● WORK TASK
Within the listing, how many lines include "hamburger"? Please answer with a bare number.

*** DATA PROVIDED ***

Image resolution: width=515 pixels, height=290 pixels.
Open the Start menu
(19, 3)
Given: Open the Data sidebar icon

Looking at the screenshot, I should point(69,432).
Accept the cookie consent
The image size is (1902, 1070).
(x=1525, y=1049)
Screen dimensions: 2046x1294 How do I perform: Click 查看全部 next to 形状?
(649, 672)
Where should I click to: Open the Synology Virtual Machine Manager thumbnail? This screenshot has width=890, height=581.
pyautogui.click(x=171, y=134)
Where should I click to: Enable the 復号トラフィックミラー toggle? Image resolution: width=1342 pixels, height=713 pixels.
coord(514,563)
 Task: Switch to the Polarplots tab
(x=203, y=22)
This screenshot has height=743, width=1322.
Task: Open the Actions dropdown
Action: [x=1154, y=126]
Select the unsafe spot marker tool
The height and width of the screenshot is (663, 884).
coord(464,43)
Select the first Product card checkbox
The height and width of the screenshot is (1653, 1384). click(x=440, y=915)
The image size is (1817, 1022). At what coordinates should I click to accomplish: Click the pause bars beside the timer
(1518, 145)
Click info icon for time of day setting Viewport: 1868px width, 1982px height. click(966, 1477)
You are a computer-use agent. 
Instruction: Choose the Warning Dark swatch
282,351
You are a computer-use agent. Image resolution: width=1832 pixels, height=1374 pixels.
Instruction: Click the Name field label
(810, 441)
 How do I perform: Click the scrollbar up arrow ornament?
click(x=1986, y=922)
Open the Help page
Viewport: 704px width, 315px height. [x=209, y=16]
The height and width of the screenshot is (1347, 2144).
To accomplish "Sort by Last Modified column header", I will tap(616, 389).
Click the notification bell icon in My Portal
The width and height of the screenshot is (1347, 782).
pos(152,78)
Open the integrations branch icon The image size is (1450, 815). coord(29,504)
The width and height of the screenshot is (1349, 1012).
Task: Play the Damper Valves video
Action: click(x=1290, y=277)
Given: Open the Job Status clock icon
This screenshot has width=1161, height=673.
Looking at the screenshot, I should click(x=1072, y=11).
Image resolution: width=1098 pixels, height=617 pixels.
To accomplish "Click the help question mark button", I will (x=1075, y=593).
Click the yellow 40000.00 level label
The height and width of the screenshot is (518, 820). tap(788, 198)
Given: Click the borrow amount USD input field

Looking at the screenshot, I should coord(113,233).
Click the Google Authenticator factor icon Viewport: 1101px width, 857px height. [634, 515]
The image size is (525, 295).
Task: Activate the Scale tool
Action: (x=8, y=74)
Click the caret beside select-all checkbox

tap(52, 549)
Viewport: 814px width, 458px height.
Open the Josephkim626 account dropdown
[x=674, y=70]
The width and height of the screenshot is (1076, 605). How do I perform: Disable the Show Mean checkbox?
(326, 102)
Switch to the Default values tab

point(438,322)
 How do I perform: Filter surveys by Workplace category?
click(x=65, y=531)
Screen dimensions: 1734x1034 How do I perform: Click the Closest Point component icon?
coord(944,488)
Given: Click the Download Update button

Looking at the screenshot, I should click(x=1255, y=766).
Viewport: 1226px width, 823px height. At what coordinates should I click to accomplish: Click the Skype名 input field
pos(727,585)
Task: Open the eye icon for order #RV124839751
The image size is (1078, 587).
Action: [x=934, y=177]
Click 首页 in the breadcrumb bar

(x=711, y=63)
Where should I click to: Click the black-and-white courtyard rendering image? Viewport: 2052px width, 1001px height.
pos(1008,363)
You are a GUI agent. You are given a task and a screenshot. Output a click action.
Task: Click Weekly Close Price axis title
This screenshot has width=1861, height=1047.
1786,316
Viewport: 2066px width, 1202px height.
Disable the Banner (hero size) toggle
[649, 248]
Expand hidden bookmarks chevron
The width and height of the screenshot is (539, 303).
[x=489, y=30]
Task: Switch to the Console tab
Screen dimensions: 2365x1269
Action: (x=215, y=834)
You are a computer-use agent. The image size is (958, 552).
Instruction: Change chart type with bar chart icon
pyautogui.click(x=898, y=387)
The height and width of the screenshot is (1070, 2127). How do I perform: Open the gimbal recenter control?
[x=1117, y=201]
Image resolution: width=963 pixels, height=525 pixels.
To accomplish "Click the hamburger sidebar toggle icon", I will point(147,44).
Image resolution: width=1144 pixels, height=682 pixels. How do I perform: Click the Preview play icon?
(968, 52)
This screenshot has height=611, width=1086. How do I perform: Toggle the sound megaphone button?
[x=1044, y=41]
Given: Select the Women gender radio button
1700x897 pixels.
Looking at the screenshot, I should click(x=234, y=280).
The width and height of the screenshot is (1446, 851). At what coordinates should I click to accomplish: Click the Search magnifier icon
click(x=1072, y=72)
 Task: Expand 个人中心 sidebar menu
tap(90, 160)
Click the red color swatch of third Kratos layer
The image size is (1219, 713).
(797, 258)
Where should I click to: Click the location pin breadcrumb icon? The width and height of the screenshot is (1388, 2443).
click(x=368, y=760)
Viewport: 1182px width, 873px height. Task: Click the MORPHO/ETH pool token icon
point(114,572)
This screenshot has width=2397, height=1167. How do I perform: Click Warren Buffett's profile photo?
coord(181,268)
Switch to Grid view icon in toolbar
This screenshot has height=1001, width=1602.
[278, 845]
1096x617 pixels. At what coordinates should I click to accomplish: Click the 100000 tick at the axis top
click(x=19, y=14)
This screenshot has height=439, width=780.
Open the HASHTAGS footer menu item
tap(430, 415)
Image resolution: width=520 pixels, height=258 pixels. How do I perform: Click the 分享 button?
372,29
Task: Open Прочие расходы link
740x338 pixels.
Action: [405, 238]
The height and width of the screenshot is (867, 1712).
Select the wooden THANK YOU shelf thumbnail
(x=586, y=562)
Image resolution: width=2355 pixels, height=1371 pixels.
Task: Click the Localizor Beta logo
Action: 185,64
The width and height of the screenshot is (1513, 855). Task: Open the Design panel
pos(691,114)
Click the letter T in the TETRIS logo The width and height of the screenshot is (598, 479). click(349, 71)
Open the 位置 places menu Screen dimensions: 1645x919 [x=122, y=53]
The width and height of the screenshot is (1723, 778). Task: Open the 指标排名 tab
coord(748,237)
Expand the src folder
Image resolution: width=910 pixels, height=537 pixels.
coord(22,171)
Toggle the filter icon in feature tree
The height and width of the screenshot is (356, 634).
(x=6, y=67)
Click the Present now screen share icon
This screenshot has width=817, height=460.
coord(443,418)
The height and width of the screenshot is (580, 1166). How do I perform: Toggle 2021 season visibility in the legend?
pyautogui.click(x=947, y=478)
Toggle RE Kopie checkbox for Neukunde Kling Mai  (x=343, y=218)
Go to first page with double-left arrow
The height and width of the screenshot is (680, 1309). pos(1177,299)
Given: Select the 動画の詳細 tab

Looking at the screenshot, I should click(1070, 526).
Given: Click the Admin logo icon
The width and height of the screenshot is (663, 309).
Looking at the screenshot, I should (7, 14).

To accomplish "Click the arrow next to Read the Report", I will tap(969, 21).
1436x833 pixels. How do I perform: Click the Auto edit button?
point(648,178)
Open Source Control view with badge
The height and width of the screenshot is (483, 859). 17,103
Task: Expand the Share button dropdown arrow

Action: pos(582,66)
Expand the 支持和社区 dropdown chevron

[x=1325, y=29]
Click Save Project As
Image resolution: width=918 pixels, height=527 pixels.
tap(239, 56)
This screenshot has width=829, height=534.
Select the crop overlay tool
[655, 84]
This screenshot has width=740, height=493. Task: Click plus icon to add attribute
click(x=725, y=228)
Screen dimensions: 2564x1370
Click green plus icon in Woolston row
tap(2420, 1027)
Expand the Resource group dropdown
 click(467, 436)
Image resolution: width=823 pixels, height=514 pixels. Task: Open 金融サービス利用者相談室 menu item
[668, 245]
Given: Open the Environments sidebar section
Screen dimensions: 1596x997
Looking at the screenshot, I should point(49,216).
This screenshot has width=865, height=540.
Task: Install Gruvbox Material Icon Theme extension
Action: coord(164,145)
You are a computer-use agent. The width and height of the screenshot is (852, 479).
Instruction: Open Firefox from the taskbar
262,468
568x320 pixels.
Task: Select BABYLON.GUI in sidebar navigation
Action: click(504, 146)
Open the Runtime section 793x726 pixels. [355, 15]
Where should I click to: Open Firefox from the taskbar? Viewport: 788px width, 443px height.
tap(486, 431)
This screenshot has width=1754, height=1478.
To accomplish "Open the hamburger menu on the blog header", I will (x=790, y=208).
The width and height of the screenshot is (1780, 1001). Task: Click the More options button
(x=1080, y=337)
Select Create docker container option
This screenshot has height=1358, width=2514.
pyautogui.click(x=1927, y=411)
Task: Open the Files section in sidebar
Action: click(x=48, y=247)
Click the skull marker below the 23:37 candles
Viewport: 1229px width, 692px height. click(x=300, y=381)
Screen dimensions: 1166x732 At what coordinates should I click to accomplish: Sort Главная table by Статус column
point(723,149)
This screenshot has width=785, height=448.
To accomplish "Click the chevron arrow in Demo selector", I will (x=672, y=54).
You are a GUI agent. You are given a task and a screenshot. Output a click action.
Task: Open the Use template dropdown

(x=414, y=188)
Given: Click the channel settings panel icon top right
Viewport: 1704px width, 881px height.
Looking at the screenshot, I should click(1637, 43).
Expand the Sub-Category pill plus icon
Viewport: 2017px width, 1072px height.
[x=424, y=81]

*** End of DATA PROVIDED ***

● SOLUTION TO THE EXERCISE
2